Título: Os trunfos iranianos na disputa com a
Autor: Gilles Lapouge
Fonte: O Estado de São Paulo, 03/09/2006, Internacional, p. A18

O ultimato da ONU exigindo que o Irã suspenda o enriquecimento de seu urânio expirou quinta-feira. Será que o regime do aiatolá Ali Khamenei e do presidente Mahmud Ahmadinejad se submeteria a ele? O Ocidente, ansioso, estava na expectativa. E a resposta veio: os iranianos introduziram quinta-feira pequenas quantidades de carburante, o gás hexafluoreto de urânio, em suas centrífugas. Esta foi sua resposta à ONU: uma contundente "banana".

O que acontecerá agora? Será que a ONU deveria fulminar o Irã com as sanções previstas em caso de recusa iraniana pela Resolução 1.696, aprovada pelo Conselho de Segurança em julho? Seriam basicamente sanções financeiras e a interdição de vistos para as autoridades iranianas. Será que isso faria os iranianos tremerem?

De jeito nenhum. Os iranianos estão se divertindo. Eles pouco se importam. Seu estranho presidente, Ahmadinejad, este homem barroco que quer fazer de seu país uma potência nuclear, no mínimo para poder varrer Israel do mapa, sente-se o dono do jogo.

E, no entanto, a correlação de forças não parece jogar a seu favor. O Irã, sozinho, enfrenta a ONU - sobretudo os cinco países poderosos do Conselho de Segurança (EUA, França, Inglaterra, Rússia, China) - e toda a Europa. Ora, apesar disso tudo, é o Irã que está em posição de força.

Uma primeira razão para isso é a morosidade dos instrumentos da ONU. Serão necessárias duas semanas de consultas para que as Nações Unidas possam definir exatamente que sanções pretendem adotar. Será preciso, sobretudo, obter a concordância de dois dos membros permanentes do Conselho de Segurança com direito a veto, a Rússia e a China. Esses dois países sempre pouparam o Irã, seja mantendo com ele relações econômicas suculentas (petróleo, etc.), seja temendo que um braço-de-ferro com o Irã acabasse incendiando todo o Oriente Médio.

Este é o caso da Rússia, que teme uma repetição do cenário iraquiano. As potências européias compartilham, aliás, essas apreensões da Rússia.

O Ocidente paga assim muito caro pelas trapalhadas de suas últimas empreitadas no Oriente Médio. Sobretudo, claro, a catástrofe do Iraque, mas também o recrudescimento dos combates com o Taleban no Afeganistão, as tentações islâmicas do Paquistão e, por fim, recentemente, a operação lançada por Israel contra o Hezbollah e o Líbano.
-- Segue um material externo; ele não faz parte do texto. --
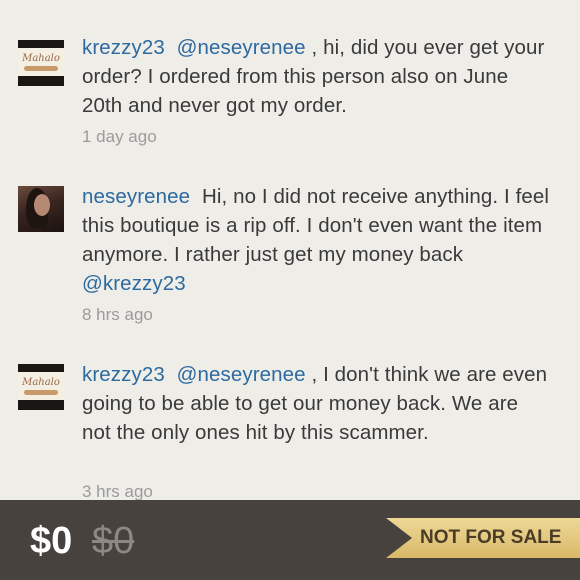 Image resolution: width=580 pixels, height=580 pixels. I want to click on comment-timestamp: 1 day ago, so click(120, 136).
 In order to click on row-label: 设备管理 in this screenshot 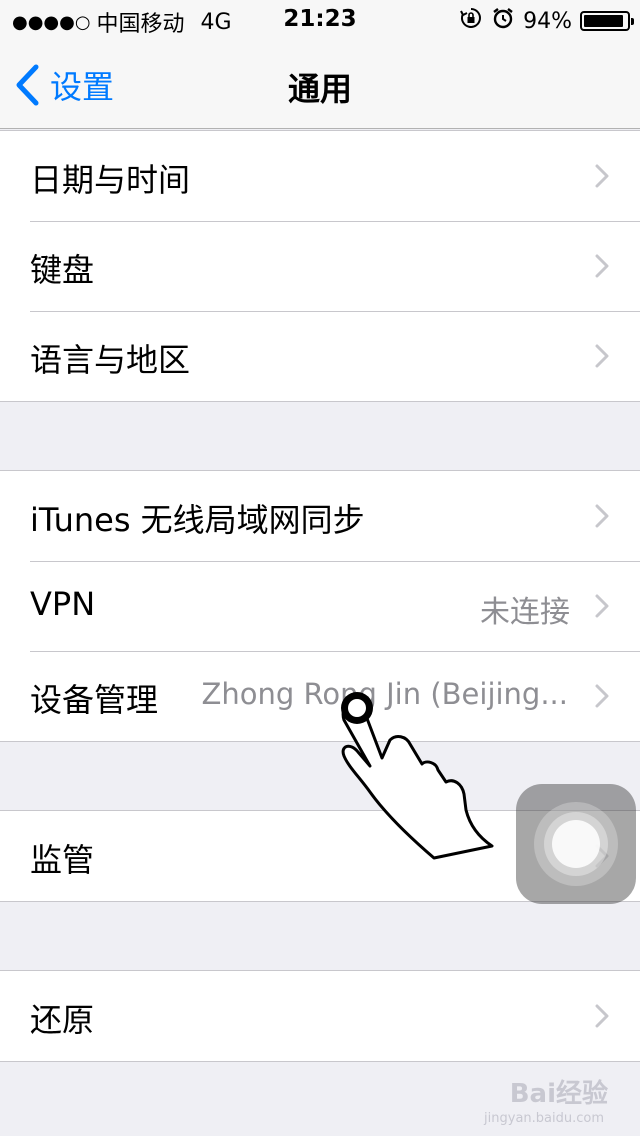, I will do `click(94, 700)`.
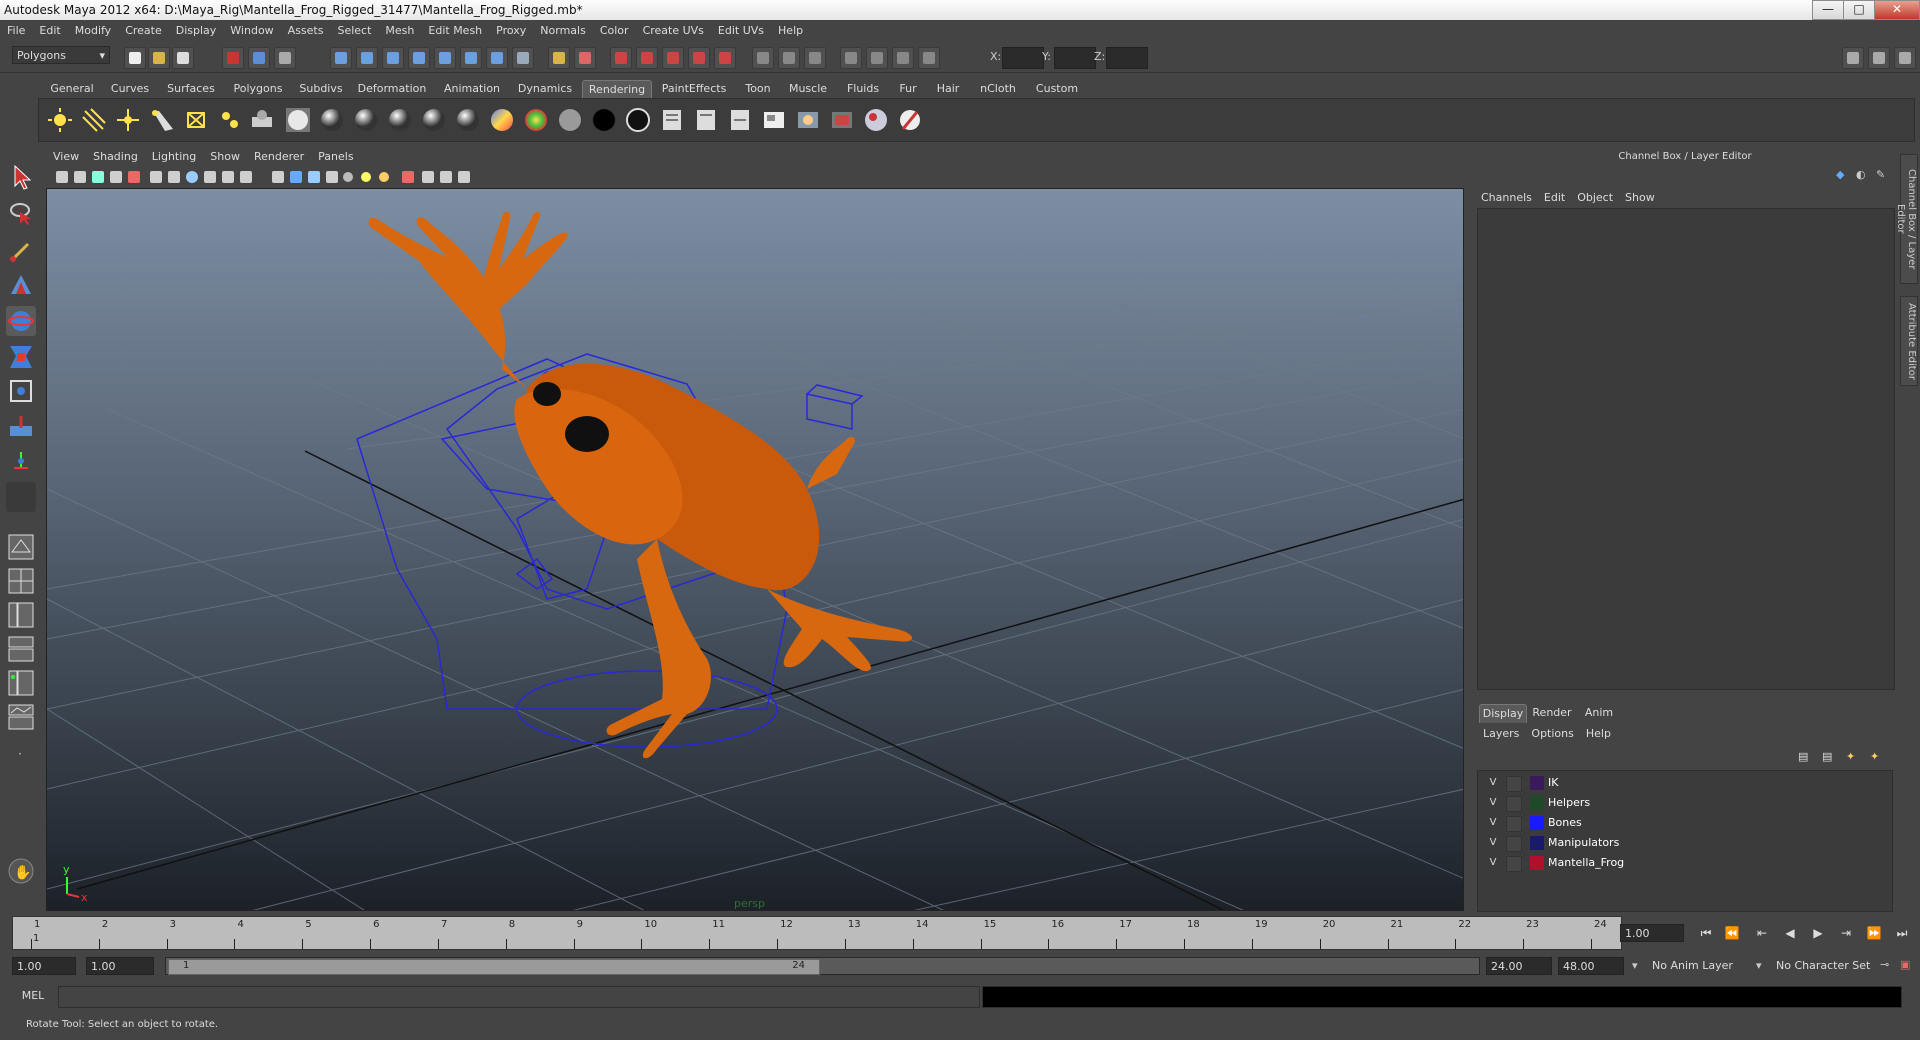 This screenshot has width=1920, height=1040. Describe the element at coordinates (21, 461) in the screenshot. I see `show-manipulator-icon` at that location.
Essas ações mobilizaram contra o Ocidente todas as opiniões públicas árabes e muçulmanas (mesmo em países aliados dos EUA). Pior: o fracasso sangrento dos americanos no Iraque e os dissabores das invencíveis Forças Armadas israelenses no Líbano deixaram em farrapos o mito da superioridade esmagadora do Ocidente sobre o Oriente Médio. O Ocidente, graças ao Iraque e ao sul do Líbano, deixou de causar medo. Especialistas militares confirmam. Eles calculam que os EUA, exauridos pelo Iraque, não estariam em condições de atacar o Irã, mais poderoso que o Iraque - a menos que se dispusessem a utilizar armas nucleares, uma hipótese apocalíptica e, portando, excluída.
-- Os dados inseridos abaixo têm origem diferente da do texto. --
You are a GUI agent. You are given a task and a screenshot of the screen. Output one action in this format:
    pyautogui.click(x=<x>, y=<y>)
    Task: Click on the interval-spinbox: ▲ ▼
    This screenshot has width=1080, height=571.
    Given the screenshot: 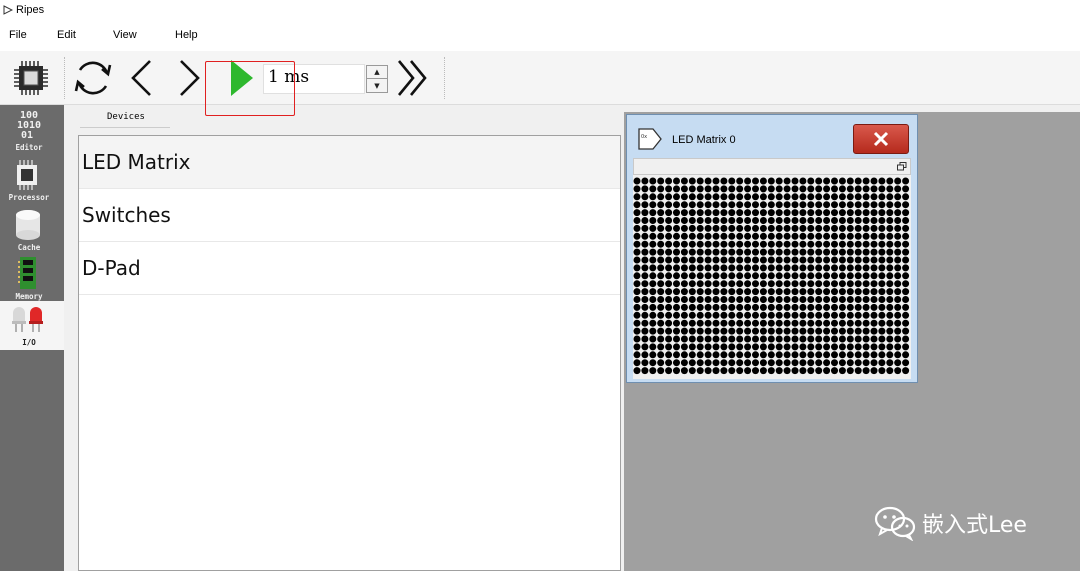 What is the action you would take?
    pyautogui.click(x=377, y=79)
    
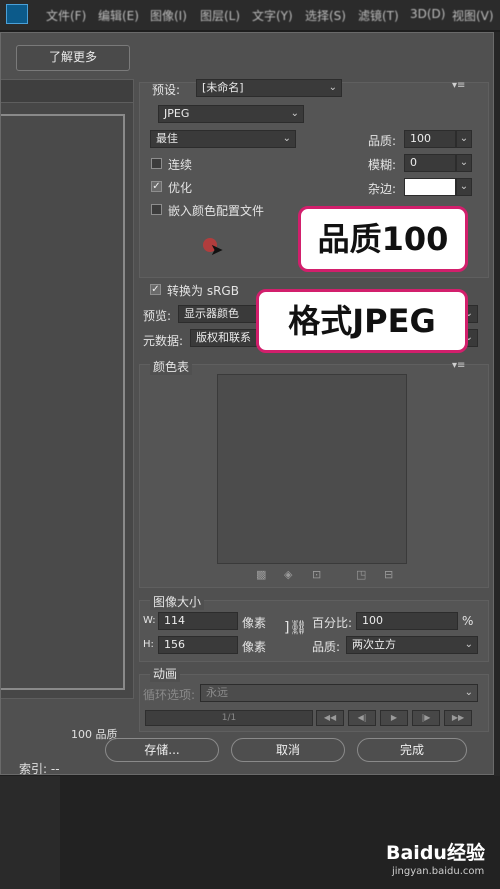 Image resolution: width=500 pixels, height=889 pixels. I want to click on watermark-brand: Baidu经验, so click(436, 853).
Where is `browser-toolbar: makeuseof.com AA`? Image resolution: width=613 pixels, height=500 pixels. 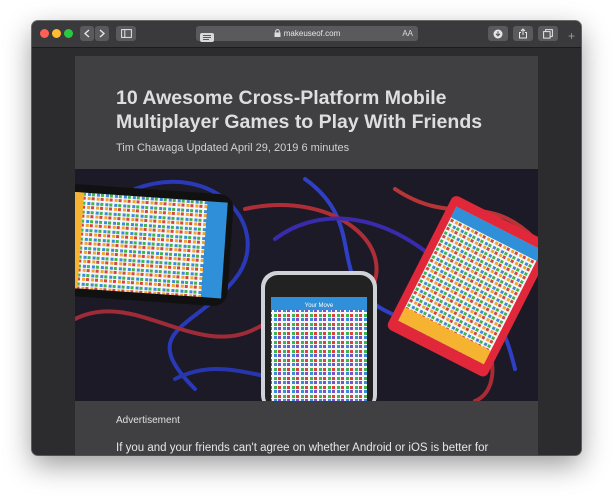 browser-toolbar: makeuseof.com AA is located at coordinates (306, 34).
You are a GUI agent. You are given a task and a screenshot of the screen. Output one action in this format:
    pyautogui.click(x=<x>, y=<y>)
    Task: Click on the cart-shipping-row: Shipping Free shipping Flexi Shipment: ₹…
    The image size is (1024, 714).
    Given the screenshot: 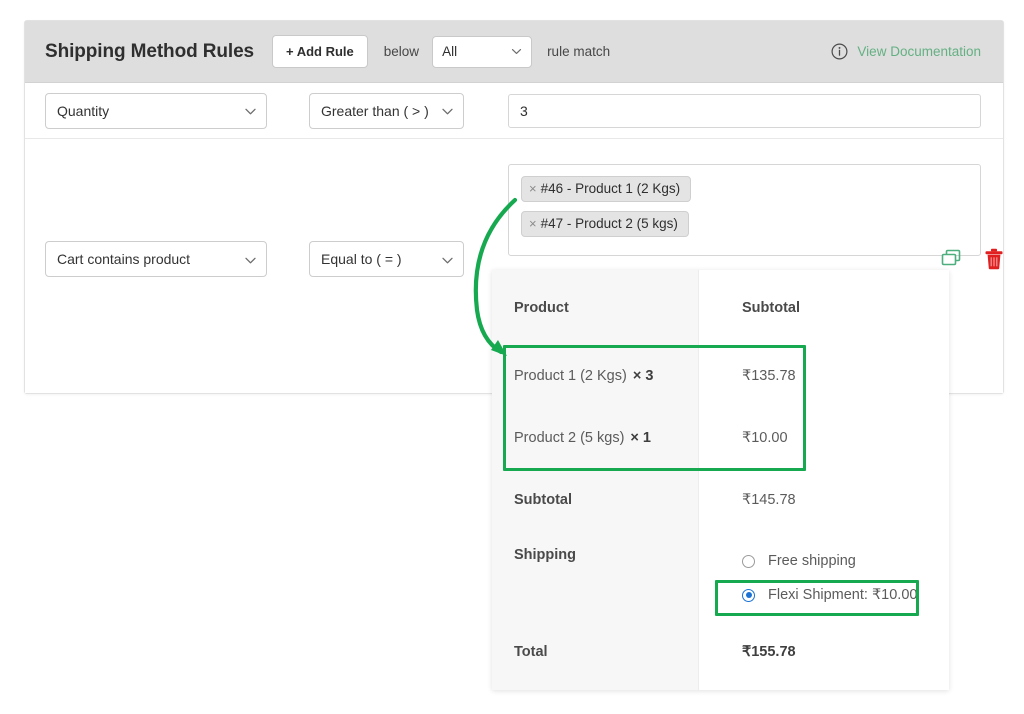 What is the action you would take?
    pyautogui.click(x=720, y=578)
    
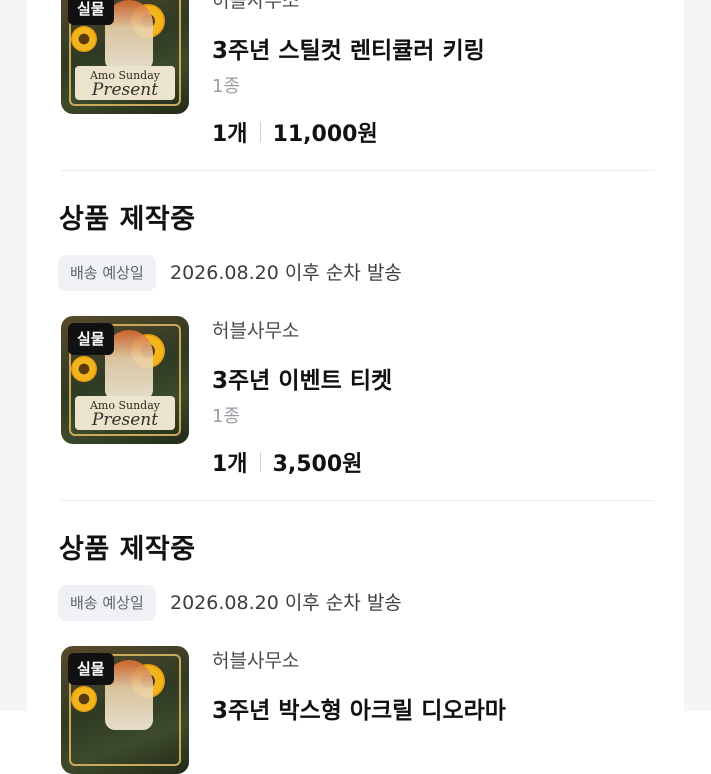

O Irã, por sua vez, possui trunfos consideráveis: enquanto o Conselho de Segurança da ONU está dividido sobre a atitude a tomar, o presidente iraniano goza, ao contrário, do consenso de seu povo sobre a questão nuclear. Embora Ahmadinejad seja duramente criticado por grande parte dos iranianos por sua megalomania, seu autoritarismo, a censura, a pobreza crescente da população, a arma nuclear conta com o entusiasmo da totalidade do povo iraniano. Essa bomba é o orgulho do povo iraniano.

"Esta bomba é nosso direito", dizem as ruas iranianas, "um direito inalienável, sobretudo para um país (a antiga Pérsia, hoje o Irã) com uma história milenar, enquanto Estados com apenas 50 anos de existência, como Israel ou o Paquistão, já são ambos potências militares nucleares."